マレーに対したスマートがディフェンスで働き始めると、ルーズボール争いも制してセルティックスが逆転した3Q前半。
このままセルティックスペースになりそうだったのですが、前半と違ってアイザイアを使わず、起用するメンバーを絞ったナゲッツは大ケガに繋がるのを避けた戦い方になります。代わりに逆転するような爆発力もなさそうだったけどね。

イマイチなナゲッツオフェンスでしたが、ぎりぎり耐え忍び、最後はドフリーになったテイタムの3Pが決まらず、逆にクレイグの3Pが決まります。
テイタムが決めていれば8点差だったけど、落としたことでトランジションからフリーになったクレイグなので、小さな事が6点の違いをもたらしてしまったのでした。

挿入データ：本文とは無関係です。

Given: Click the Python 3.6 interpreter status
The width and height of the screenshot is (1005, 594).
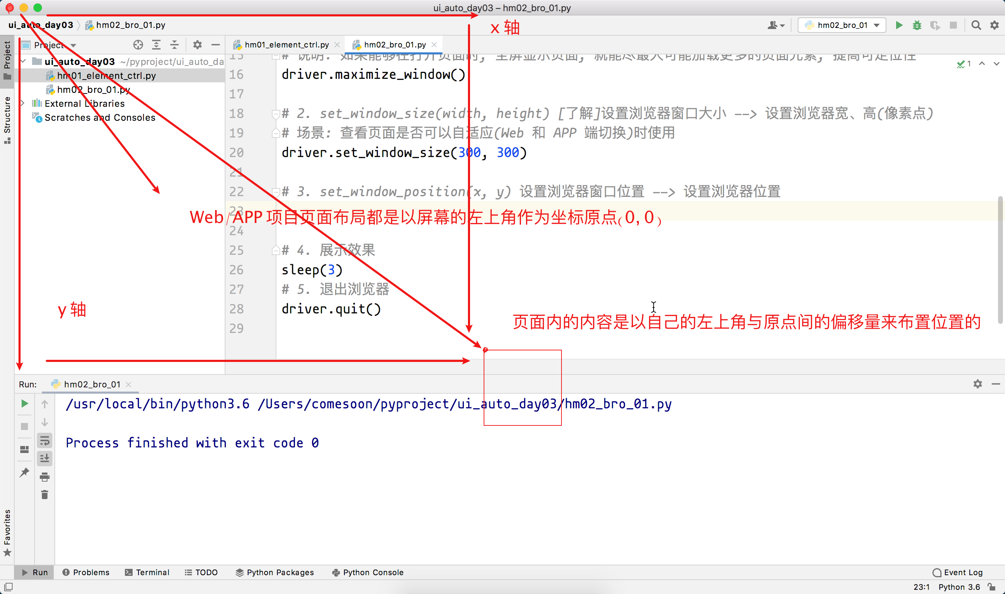Looking at the screenshot, I should pos(959,587).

さらにそれで終わらず、残り1.1秒でロングパスを狙ったらラインを割ってしまいナゲッツがエンドラインからのスローインになると、抜け出したクレイグに渡ってダンクで同点になってしまったのでした。

◉続いたナゲッツ

プラムリー、モリス、ビーズリーとシンプルなギブ&ゴーで崩したナゲッツがリードを奪い返した始まった4Q。上手くいかないブラウンがベンチに下げられると、スマートもまたレイアップを連続ミス。
ナゲッツはやっぱりアイザイアを起用しません。ベンチでホーフォードが決めた3Pに微笑んでいるアイザイア。

それでも離されないセルティックスなので、チャンスは十分にありそうだったのですが、カイリーほかのスターターが戻ってきて状況が変化していきます。狙いたいマレーではなくハリスのチェイスによって、パスを奪われた速攻を食らえば、オフェンスでもフリーになったハリスが3P。

時にディフェンスでボールを奪ってトランジションに持ち出すセルティックスですが、取り切れないシーンが目立ちます。キックアウトすれば思い切りが悪く追いつかれ、スティールしたボールが足に当たってキックボールをコールされ。

気が付いたら10点差。セルティックスファンからすれば、なんだか変な感じの点差です。自分たちの流れだった3Q最後に8点差すらあり得たのに同点にされ、でもナゲッツの時間っぽくなると自分たちにはアンラッキーな形が増え。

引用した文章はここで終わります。